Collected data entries

-.-.-

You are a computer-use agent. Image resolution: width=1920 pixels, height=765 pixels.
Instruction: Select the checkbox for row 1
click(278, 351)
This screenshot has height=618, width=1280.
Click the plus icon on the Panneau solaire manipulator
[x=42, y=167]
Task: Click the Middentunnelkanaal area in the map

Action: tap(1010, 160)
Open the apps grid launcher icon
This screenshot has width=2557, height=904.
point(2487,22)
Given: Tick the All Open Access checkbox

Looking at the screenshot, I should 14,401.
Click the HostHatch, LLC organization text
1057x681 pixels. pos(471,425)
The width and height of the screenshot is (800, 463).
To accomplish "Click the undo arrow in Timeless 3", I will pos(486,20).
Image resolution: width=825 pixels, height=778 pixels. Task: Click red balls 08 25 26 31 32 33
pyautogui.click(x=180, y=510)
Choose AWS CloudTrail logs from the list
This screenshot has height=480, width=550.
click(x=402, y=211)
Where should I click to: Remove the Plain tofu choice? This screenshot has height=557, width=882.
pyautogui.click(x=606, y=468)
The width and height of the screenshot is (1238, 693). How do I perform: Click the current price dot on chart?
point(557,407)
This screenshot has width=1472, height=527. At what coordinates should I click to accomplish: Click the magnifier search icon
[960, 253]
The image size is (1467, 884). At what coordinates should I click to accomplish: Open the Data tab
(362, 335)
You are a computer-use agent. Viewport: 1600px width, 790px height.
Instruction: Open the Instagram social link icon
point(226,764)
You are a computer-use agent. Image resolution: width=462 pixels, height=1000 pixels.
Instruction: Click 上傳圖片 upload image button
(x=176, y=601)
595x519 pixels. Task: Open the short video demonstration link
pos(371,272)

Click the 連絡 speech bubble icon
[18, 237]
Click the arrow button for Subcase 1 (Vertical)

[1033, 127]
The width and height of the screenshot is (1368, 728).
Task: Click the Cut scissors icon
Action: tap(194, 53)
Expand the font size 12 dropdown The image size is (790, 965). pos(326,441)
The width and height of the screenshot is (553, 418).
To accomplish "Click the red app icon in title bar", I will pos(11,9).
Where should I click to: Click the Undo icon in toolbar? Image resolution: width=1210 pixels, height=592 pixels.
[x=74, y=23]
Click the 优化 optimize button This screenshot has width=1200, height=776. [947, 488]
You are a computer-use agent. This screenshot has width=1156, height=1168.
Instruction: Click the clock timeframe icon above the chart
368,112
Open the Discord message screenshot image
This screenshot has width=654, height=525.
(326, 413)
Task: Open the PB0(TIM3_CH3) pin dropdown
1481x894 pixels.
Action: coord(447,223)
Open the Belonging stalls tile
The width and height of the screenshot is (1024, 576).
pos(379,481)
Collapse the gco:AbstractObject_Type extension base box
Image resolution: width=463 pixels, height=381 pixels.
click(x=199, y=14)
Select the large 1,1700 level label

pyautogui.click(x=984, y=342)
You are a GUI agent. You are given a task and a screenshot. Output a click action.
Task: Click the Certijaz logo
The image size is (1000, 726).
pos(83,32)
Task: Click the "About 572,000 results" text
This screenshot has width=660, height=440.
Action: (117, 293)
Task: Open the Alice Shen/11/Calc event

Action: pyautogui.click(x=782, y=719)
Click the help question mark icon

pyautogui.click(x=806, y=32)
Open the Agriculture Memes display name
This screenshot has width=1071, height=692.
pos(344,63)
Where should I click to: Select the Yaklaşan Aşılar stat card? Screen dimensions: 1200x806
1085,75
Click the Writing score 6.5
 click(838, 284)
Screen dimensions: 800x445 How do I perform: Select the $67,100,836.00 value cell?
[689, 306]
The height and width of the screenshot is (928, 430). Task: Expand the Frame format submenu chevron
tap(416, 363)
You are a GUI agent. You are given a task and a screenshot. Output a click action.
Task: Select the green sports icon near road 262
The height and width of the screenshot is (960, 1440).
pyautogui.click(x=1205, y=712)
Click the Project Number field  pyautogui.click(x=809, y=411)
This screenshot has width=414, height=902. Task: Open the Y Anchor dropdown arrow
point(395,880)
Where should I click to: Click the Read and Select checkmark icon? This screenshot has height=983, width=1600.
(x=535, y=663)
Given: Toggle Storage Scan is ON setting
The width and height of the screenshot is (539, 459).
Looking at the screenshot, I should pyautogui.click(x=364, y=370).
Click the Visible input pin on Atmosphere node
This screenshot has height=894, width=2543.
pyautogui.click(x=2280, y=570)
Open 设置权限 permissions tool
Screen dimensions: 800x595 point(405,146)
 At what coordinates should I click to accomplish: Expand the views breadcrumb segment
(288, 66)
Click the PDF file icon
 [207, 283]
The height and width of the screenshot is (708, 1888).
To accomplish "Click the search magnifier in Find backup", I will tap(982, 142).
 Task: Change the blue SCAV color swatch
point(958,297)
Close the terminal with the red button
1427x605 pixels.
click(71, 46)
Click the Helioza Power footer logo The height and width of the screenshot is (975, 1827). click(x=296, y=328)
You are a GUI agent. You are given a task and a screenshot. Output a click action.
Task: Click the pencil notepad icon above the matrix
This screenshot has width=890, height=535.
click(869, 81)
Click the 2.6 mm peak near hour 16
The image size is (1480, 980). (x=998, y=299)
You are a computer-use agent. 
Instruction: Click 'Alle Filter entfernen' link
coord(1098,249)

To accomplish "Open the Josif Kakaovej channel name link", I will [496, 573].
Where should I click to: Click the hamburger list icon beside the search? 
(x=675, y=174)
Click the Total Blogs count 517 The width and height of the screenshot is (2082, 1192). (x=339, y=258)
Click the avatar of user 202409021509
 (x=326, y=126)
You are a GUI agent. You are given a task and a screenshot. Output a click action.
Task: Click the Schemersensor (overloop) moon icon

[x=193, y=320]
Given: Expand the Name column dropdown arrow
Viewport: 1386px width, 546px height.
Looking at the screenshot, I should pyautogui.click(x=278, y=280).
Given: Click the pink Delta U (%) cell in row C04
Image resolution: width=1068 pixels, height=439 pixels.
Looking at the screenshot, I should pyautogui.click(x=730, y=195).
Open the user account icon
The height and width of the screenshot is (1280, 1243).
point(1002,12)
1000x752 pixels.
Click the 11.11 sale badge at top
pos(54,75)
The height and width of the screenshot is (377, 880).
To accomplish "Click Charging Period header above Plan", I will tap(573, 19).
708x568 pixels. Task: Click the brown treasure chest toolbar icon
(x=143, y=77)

-.-.-

WHAT YOU WILL DO: Copy each line from the records above that includes the string "logo".

ANSWER:
Task: Click the Certijaz logo
Click the Helioza Power footer logo The height and width of the screenshot is (975, 1827). click(x=296, y=328)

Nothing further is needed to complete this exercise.